##### DATA LINES #####
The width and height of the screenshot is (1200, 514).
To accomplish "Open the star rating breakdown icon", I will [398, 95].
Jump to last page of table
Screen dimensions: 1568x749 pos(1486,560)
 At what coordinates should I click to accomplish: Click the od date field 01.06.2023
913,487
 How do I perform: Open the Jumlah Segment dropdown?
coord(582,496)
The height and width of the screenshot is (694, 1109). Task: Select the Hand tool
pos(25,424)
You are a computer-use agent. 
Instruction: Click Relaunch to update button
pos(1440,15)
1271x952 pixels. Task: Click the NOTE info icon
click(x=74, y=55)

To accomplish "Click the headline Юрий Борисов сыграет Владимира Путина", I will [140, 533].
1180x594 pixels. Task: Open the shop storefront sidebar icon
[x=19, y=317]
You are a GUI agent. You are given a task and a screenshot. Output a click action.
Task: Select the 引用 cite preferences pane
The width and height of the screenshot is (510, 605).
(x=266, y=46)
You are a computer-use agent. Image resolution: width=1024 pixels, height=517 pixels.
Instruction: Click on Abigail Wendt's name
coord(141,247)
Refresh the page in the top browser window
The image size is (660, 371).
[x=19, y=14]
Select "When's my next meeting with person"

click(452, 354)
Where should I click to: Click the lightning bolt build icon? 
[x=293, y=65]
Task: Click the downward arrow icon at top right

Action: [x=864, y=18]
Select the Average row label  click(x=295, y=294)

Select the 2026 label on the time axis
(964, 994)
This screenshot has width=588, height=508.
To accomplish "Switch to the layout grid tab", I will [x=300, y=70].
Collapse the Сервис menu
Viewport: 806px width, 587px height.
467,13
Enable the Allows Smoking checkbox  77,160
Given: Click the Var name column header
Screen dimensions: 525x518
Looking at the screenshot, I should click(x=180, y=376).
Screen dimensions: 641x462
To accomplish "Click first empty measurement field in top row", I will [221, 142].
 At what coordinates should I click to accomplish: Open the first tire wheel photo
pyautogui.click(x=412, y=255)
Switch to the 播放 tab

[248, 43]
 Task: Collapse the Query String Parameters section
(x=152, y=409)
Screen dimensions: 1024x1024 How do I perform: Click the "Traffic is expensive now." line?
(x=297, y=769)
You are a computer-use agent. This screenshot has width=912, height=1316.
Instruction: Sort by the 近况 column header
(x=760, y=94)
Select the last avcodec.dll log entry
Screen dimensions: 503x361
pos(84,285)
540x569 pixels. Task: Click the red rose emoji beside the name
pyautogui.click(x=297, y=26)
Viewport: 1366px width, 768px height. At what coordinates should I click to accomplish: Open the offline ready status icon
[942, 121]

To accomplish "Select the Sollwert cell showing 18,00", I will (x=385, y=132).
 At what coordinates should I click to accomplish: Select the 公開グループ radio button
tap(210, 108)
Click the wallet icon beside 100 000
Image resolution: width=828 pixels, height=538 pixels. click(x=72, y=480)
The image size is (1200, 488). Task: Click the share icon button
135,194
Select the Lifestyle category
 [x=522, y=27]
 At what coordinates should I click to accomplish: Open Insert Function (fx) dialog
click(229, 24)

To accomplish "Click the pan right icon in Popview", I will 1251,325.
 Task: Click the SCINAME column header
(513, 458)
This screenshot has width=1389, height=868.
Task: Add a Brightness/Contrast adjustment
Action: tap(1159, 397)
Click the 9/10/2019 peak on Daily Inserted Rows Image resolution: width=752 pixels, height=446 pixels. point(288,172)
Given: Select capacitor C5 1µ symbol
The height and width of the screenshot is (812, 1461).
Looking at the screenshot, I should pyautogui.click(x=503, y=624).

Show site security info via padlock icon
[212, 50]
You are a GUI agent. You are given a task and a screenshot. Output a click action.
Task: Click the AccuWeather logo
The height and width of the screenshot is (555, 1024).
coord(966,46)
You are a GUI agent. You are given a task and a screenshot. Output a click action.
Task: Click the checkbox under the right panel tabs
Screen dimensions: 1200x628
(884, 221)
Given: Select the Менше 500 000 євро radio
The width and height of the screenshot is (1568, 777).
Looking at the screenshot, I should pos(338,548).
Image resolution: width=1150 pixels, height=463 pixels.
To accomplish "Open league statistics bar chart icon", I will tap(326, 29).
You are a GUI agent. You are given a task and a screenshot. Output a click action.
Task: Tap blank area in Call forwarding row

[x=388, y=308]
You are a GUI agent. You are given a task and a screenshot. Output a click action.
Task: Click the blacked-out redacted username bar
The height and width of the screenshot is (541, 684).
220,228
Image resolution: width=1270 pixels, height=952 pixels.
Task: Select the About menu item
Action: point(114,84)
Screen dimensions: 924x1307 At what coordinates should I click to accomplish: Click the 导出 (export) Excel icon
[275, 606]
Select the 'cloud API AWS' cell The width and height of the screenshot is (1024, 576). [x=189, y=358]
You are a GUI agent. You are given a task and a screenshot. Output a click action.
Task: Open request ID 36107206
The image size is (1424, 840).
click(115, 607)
#####
EXERCISE PROMPT: Arrange every line of the items above as a Markdown table with the columns Row and Line, giving each row a number and skipping any blank lines.

FINISHED ANSWER:
| Row | Line |
|---|---|
| 1 | The width and height of the screenshot is (1200, 514). |
| 2 | To accomplish "Open the star rating breakdown icon", I will [398, 95]. |
| 3 | Jump to last page of table |
| 4 | Screen dimensions: 1568x749 pos(1486,560) |
| 5 |  At what coordinates should I click to accomplish: Click the od date field 01.06.2023 |
| 6 | 913,487 |
| 7 |  How do I perform: Open the Jumlah Segment dropdown? |
| 8 | coord(582,496) |
| 9 | The height and width of the screenshot is (694, 1109). Task: Select the Hand tool |
| 10 | pos(25,424) |
| 11 | You are a computer-use agent.  |
| 12 | Instruction: Click Relaunch to update button |
| 13 | pos(1440,15) |
| 14 | 1271x952 pixels. Task: Click the NOTE info icon |
| 15 | click(x=74, y=55) |
| 16 | To accomplish "Click the headline Юрий Борисов сыграет Владимира Путина", I will [140, 533]. |
| 17 | 1180x594 pixels. Task: Open the shop storefront sidebar icon |
| 18 | [x=19, y=317] |
| 19 | You are a GUI agent. You are given a task and a screenshot. Output a click action. |
| 20 | Task: Select the 引用 cite preferences pane |
| 21 | The width and height of the screenshot is (510, 605). |
| 22 | (x=266, y=46) |
| 23 | You are a computer-use agent. Image resolution: width=1024 pixels, height=517 pixels. |
| 24 | Instruction: Click on Abigail Wendt's name |
| 25 | coord(141,247) |
| 26 | Refresh the page in the top browser window |
| 27 | The image size is (660, 371). |
| 28 | [x=19, y=14] |
| 29 | Select "When's my next meeting with person" |
| 30 | click(452, 354) |
| 31 | Where should I click to: Click the lightning bolt build icon?  |
| 32 | [x=293, y=65] |
| 33 | Task: Click the downward arrow icon at top right |
| 34 | Action: [x=864, y=18] |
| 35 | Select the Average row label  click(x=295, y=294) |
| 36 | Select the 2026 label on the time axis |
| 37 | (964, 994) |
| 38 | This screenshot has width=588, height=508. |
| 39 | To accomplish "Switch to the layout grid tab", I will [x=300, y=70]. |
| 40 | Collapse the Сервис menu |
| 41 | Viewport: 806px width, 587px height. |
| 42 | 467,13 |
| 43 | Enable the Allows Smoking checkbox  77,160 |
| 44 | Given: Click the Var name column header |
| 45 | Screen dimensions: 525x518 |
| 46 | Looking at the screenshot, I should click(x=180, y=376). |
| 47 | Screen dimensions: 641x462 |
| 48 | To accomplish "Click first empty measurement field in top row", I will [221, 142]. |
| 49 |  At what coordinates should I click to accomplish: Open the first tire wheel photo |
| 50 | pyautogui.click(x=412, y=255) |
| 51 | Switch to the 播放 tab |
| 52 | [248, 43] |
| 53 |  Task: Collapse the Query String Parameters section |
| 54 | (x=152, y=409) |
| 55 | Screen dimensions: 1024x1024 How do I perform: Click the "Traffic is expensive now." line? |
| 56 | (x=297, y=769) |
| 57 | You are a computer-use agent. This screenshot has width=912, height=1316. |
| 58 | Instruction: Sort by the 近况 column header |
| 59 | (x=760, y=94) |
| 60 | Select the last avcodec.dll log entry |
| 61 | Screen dimensions: 503x361 |
| 62 | pos(84,285) |
| 63 | 540x569 pixels. Task: Click the red rose emoji beside the name |
| 64 | pyautogui.click(x=297, y=26) |
| 65 | Viewport: 1366px width, 768px height. At what coordinates should I click to accomplish: Open the offline ready status icon |
| 66 | [942, 121] |
| 67 | To accomplish "Select the Sollwert cell showing 18,00", I will (x=385, y=132). |
| 68 |  At what coordinates should I click to accomplish: Select the 公開グループ radio button |
| 69 | tap(210, 108) |
| 70 | Click the wallet icon beside 100 000 |
| 71 | Image resolution: width=828 pixels, height=538 pixels. click(x=72, y=480) |
| 72 | The image size is (1200, 488). Task: Click the share icon button |
| 73 | 135,194 |
| 74 | Select the Lifestyle category |
| 75 |  [x=522, y=27] |
| 76 |  At what coordinates should I click to accomplish: Open Insert Function (fx) dialog |
| 77 | click(229, 24) |
| 78 | To accomplish "Click the pan right icon in Popview", I will 1251,325. |
| 79 |  Task: Click the SCINAME column header |
| 80 | (513, 458) |
| 81 | This screenshot has width=1389, height=868. |
| 82 | Task: Add a Brightness/Contrast adjustment |
| 83 | Action: tap(1159, 397) |
| 84 | Click the 9/10/2019 peak on Daily Inserted Rows Image resolution: width=752 pixels, height=446 pixels. point(288,172) |
| 85 | Given: Select capacitor C5 1µ symbol |
| 86 | The height and width of the screenshot is (812, 1461). |
| 87 | Looking at the screenshot, I should pyautogui.click(x=503, y=624). |
| 88 | Show site security info via padlock icon |
| 89 | [212, 50] |
| 90 | You are a GUI agent. You are given a task and a screenshot. Output a click action. |
| 91 | Task: Click the AccuWeather logo |
| 92 | The height and width of the screenshot is (555, 1024). |
| 93 | coord(966,46) |
| 94 | You are a GUI agent. You are given a task and a screenshot. Output a click action. |
| 95 | Task: Click the checkbox under the right panel tabs |
| 96 | Screen dimensions: 1200x628 |
| 97 | (884, 221) |
| 98 | Given: Select the Менше 500 000 євро radio |
| 99 | The width and height of the screenshot is (1568, 777). |
| 100 | Looking at the screenshot, I should pos(338,548). |
| 101 | Image resolution: width=1150 pixels, height=463 pixels. |
| 102 | To accomplish "Open league statistics bar chart icon", I will tap(326, 29). |
| 103 | You are a GUI agent. You are given a task and a screenshot. Output a click action. |
| 104 | Task: Tap blank area in Call forwarding row |
| 105 | [x=388, y=308] |
| 106 | You are a GUI agent. You are given a task and a screenshot. Output a click action. |
| 107 | Task: Click the blacked-out redacted username bar |
| 108 | The height and width of the screenshot is (541, 684). |
| 109 | 220,228 |
| 110 | Image resolution: width=1270 pixels, height=952 pixels. |
| 111 | Task: Select the About menu item |
| 112 | Action: point(114,84) |
| 113 | Screen dimensions: 924x1307 At what coordinates should I click to accomplish: Click the 导出 (export) Excel icon |
| 114 | [275, 606] |
| 115 | Select the 'cloud API AWS' cell The width and height of the screenshot is (1024, 576). [x=189, y=358] |
| 116 | You are a GUI agent. You are given a task and a screenshot. Output a click action. |
| 117 | Task: Open request ID 36107206 |
| 118 | The image size is (1424, 840). |
| 119 | click(115, 607) |